Vuelve Pitágoras
Pitágoras, o tal vez alguno de sus discípulos, descubrió que los principales intervalos musicales se podían derivar del tetraktys, un triángulo al que el filósofo atribuía propiedades místicas. El tetraktys está formado por diez puntos distribuidos en cuatro filas: un punto en la primera fila, dos en la segunda, tres en la tercera y cuatro en la cuarta. Experimentando con una lira o algún instrumento parecido, los pitagóricos vieron que la octava (la distancia de un do al siguiente do) se obtiene dividiendo la cuerda en dos (1/2, la primera fila del tetraktys dividida por la segunda). El intervalo de quinta, que es la distancia de do a sol, requiere cortar la cuerda a dos tercios de su tamaño (2/3, la segunda fila dividida por la tercera), y el intervalo de cuarta (de do a fa), acortando la cuerda a tres cuartos de su tamaño. Estos intervalos son la esencia de la armonía en muchas tradiciones musicales, y cualquier oído occidental los reconoce como plenos, consonantes, armoniosos.

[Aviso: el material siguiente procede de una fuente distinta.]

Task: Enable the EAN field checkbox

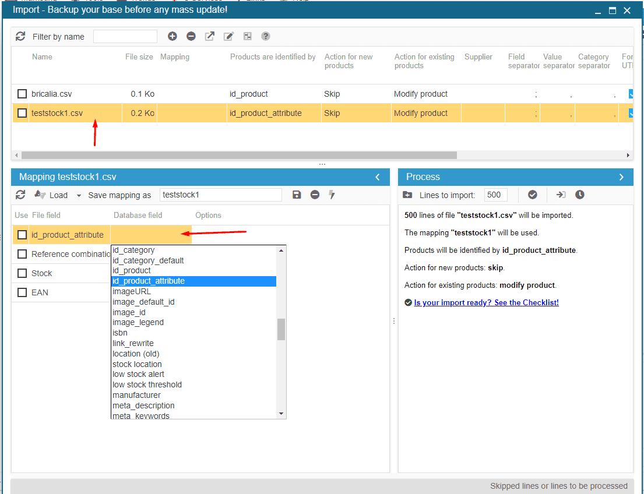Action: pyautogui.click(x=22, y=292)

Como en la metafísica pitagórica,el universo que vislumbran los físicos contemporáneos está hecho de música
Los pitagóricos creyeron haber descubierto en esas relaciones no sólo un orden oculto de la música, sino también una revelación sobre la naturaleza numérica o matemática del mundo. Llegaron a pensar que las distancias de los planetas a la Tierra seguían esas mismas proporciones mágicas, un concepto bastante influyente en la antigüedad que acabó cristalizando en la expresión "la armonía de las esferas". No es que la música, con sus proporciones armónicas y sus formas abstractas, constituyera una metáfora apta del cosmos. Es que la música "era" el cosmos, lo único realmente existente.

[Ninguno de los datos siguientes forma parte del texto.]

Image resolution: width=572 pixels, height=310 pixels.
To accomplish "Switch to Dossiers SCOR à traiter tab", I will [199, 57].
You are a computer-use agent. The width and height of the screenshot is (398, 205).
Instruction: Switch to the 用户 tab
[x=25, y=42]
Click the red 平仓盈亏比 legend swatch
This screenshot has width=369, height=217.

Gabriele Veneziano nunca fue un pitagórico. En 1968 era un joven investigador posdoctoral en el Laboratorio Europeo de Física de Partículas (CERN), en Ginebra, y se dedicaba a estrellar unas partículas contra otras de la manera más violenta posible, como es obligado en su profesión. Una noche, mientras hojeaba un viejo tomo lleno de fórmulas, se fijó en una ecuación inventada en 1729 por el gran matemático suizo Leonard Euler. Se llamaba función beta, y por alguna extraña razón parecía describir a la perfección el comportamiento de las partículas que estaba estudiando en el acelerador de Ginebra. Otros físicos se dieron cuenta pronto, con estupor, de que las mismas matemáticas servían para describir todas las fuerzas de la naturaleza y todas las partículas elementales que habían surgido durante décadas en las tripas de los aceleradores. La ecuación inventada por Euler en el siglo XVIII era nada menos que una teoría del todo, una fórmula capaz de crear un universo.

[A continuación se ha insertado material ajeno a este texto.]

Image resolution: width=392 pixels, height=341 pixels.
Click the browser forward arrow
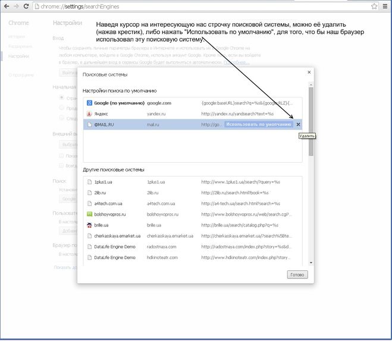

Y también descubrieron la interpretación física de esa fórmula. Significaba que los constituyentes básicos de la materia no eran puntos, sino líneas. Las llamaron cuerdas, o supercuerdas. La apabullante fauna de partículas subatómicas no era más que el conjunto de las diferentes pautas de vibración que podía adoptar una cuerda: en un sentido casi literal, eran diferentes notas musicales. El físico teórico Michio Kaku ha explotado a fondo la analogía musical del cosmos: las matemáticas son la partitura; las supercuerdas son cuerdas de violín; las partículas subatómicas son las notas; la física son las leyes de la armonía; la química son las melodías, y el universo, naturalmente, es la sinfonía completa. Como en la metafísica pitagórica, el universo que vislumbran los físicos contemporáneos está hecho de música. No hay más realidad que las cuerdas vibrando. Las bellas proporciones y armoniosos diálogos de sus notas son formas abstractas que encarnan todo lo que existe. La armonía de las esferas ha alcanzado proporciones cósmicas.
"Si toda la realidad puede describirse con una fórmula de una pulgada", dice Kaku, "la pregunta será: ¿de dónde salió esa fórmula? Si el universo es una sinfonía, uno está obligado a preguntarse: ¿hay un compositor?". Y, puestos a hacer preguntas sutiles, ¿dónde devuelven el dinero de las entradas?